Generated by GPT-5-mini| Procgen Benchmark | |
|---|---|
| Name | Procgen Benchmark |
| Developer | OpenAI |
| Released | 2019 |
| Platform | Linux, macOS, Windows |
| Genre | Reinforcement learning benchmark |
| License | MIT License |
Procgen Benchmark
The Procgen Benchmark is a suite of procedurally generated environments for evaluating reinforcement learning agents developed by OpenAI. It was created to measure sample efficiency, generalization, and robustness across diverse simulated tasks used in contemporary machine learning research, aligning with interests from institutions such as OpenAI, DeepMind, Google Research, Facebook AI Research, and Microsoft Research.
The benchmark provides a standardized set of environments inspired by prior work from groups like Stanford University and MIT labs, enabling comparisons across algorithms from University of California, Berkeley, Carnegie Mellon University, ETH Zurich, University of Toronto, and industry groups including NVIDIA and Intel Labs. It leverages procedural generation techniques related to projects at Unity Technologies, Epic Games, Mozilla Foundation, and research initiatives tied to DARPA, NSF, and European Research Council grants. The benchmark influenced evaluations in papers presented at conferences such as NeurIPS, ICLR, ICML, AAAI, and AAMAS.
Design choices draw upon methodologies from classical control benchmarks like OpenAI Gym and simulation frameworks including ALE and MuJoCo that originated in collaborations with teams at University of Toronto and University of Texas at Austin. Procedural generation algorithms in the suite reflect techniques employed in game development studios such as Blizzard Entertainment, Valve Corporation, Riot Games, and research labs at Unity Labs. Experimental protocols recommended by the benchmark mirror evaluation practices used in publications affiliated with Berkeley AI Research and Oxford University groups, and follow reproducibility standards promoted by ACM and IEEE.
The environments cover navigational, platformer, and collection tasks informed by prior benchmarks like VizDoom, Doom modding communities, and procedurally generated game environments used at Carnegie Mellon University and University College London. Specific task categories reflect influences from projects such as StarCraft II research from DeepMind and Blizzard Entertainment, multi-agent work tied to Google DeepMind Control Suite, and robotic benchmarks developed by MIT CSAIL and Stanford Robotics Lab. The suite’s diversity aligns with evaluation needs emphasized at conferences like KDD and SIGGRAPH where procedural content generation and simulation fidelity are discussed.
The benchmark recommends metrics for generalization and sample efficiency similar to those used in studies from DeepMind and OpenAI submitted to ICLR and NeurIPS. Baselines frequently cited include algorithms from teams at Google Brain, DeepMind, OpenAI, Berkeley AI Research, and implementations originating in repositories maintained by GitHub organizations and contributors from Cornell University. Statistical analysis techniques parallel standards advocated by American Statistical Association and evaluation checklists used at NeurIPS and ICML reproducibility tracks.
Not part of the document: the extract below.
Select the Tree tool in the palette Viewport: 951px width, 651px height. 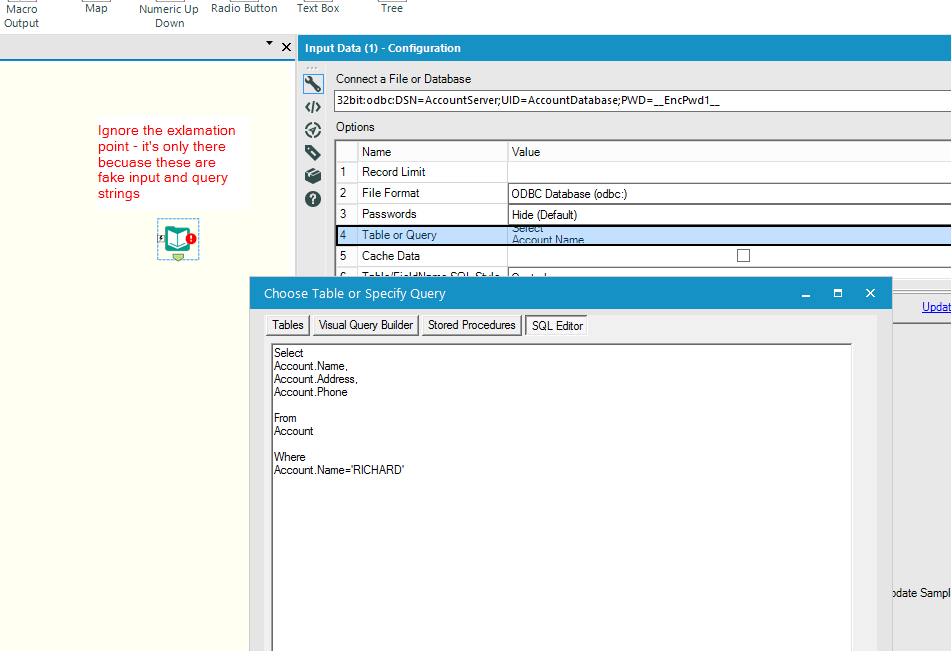pos(391,8)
Published results demonstrated that agents developed by groups at OpenAI, DeepMind, Google Research, Facebook AI Research, and university labs such as University of California, Berkeley, Carnegie Mellon University, University of Oxford, and ETH Zurich show varying degrees of overfitting to training distributions. Papers presented at ICLR, NeurIPS, and ICML reported that approaches combining representation learning from teams at Stanford University and exploration methods popularized by Google DeepMind tended to generalize better. Follow-up studies influenced work at industrial research groups including Amazon AI and academic consortia funded by European Research Council grants.
The benchmark informed research directions at institutions like OpenAI, DeepMind, Google Research, Microsoft Research, Facebook AI Research, and university labs at MIT, Stanford University, Carnegie Mellon University, ETH Zurich, and University of Cambridge. It has been used to evaluate algorithms adapted for robotics efforts at Boston Dynamics, autonomous systems research at Waymo, and simulation platforms developed by NVIDIA and Unity Technologies. Results influenced curricula and projects at universities such as Harvard University, Princeton University, and Caltech and were cited in grant proposals to agencies like NSF and DARPA.
Limitations noted by research teams at OpenAI, DeepMind, Google Research, and university collaborators include gaps in realism compared to simulators from MuJoCo and game engines from Epic Games and Unity Technologies, and constraints recognized in reproducibility discussions at NeurIPS and ICLR. Future work proposed by authors affiliated with Berkeley AI Research, Stanford AI Lab, MIT CSAIL, and ETH Zurich emphasizes integrating richer physics from NASA-affiliated projects, multi-agent extensions inspired by Stanford Multi-Agent Systems Lab, and benchmarking standards advocated by ACM and IEEE committees.